Japan’s Fukushima Nuclear Disaster Upgraded To Crisis Severity 7, Same As Chernobyl

The government’s Nuclear and Industrial Safety Agency upgraded its provisional evaluation based on an estimate that radioactive materials far exceeding the criteria for level 7 have so far been released into the external environment, but added that the release from the Fukushima nuclear plant is about 10 percent of that from the former Soviet nuclear plant, Kyodo reported.

Japan raised the severity level of the ongoing emergency at the crippled Fukushima Daiichi nuclear power plant from level 5 to the maximum 7 on an international scale, recognizing that the tsunami-caused accident matches the world’s worst nuclear catastrophe in 1986 at Chernobyl.

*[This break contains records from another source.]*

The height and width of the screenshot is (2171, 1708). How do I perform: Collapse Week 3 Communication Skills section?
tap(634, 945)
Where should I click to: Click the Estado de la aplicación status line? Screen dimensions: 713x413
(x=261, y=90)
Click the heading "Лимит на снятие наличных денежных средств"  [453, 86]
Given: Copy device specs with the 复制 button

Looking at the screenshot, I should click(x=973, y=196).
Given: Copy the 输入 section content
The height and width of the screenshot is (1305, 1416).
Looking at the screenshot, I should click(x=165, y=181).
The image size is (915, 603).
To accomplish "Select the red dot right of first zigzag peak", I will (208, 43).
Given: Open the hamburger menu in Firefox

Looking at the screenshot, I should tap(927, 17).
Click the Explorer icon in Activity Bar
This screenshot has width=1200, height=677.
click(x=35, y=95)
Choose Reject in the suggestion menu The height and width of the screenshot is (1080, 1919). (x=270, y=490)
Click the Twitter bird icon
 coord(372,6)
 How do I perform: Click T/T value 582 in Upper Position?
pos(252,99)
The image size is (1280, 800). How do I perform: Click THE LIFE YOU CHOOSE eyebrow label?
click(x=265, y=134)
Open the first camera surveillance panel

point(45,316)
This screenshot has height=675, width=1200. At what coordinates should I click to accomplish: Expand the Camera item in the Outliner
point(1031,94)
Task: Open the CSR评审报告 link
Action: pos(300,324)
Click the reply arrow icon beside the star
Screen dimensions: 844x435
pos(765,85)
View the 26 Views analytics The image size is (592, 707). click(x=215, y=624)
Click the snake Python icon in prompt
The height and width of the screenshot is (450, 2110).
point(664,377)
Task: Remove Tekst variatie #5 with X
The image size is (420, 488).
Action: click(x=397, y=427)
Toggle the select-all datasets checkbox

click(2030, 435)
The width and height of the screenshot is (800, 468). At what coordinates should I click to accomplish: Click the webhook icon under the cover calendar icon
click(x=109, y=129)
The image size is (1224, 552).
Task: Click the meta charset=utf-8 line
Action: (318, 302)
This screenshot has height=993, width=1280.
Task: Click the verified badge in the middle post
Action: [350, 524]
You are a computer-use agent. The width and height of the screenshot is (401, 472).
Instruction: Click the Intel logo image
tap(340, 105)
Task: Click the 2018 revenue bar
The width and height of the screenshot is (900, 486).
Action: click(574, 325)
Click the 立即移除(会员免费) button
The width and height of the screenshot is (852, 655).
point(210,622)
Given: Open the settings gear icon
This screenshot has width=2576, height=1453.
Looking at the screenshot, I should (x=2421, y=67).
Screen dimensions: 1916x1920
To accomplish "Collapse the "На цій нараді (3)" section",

Level 7 accidents on the International Nuclear Event Scale correspond to the release into the external environment of radioactive materials equal to more than tens of thousands of terabecquerels of radioactive iodine 131. One terabecquerel equals 1 trillion becquerels.

The nuclear regulatory agency under the Economy, Trade and Industry Ministry and the Nuclear Safety Commission of Japan, a government panel, said that between 370,000 and 630,000 terabecquerels of radioactive materials have been emitted into the air from the Nos. 1 to 3 reactors of the plant.

Chief Cabinet Secretary Yukio Edano emphasized that the raising of the severity level does not mean the situation at the Fukushima plant is ”worsening.”

The top government spokesman said the latest assessment is simply based on data which are more accurate than the time it made its previous assessments.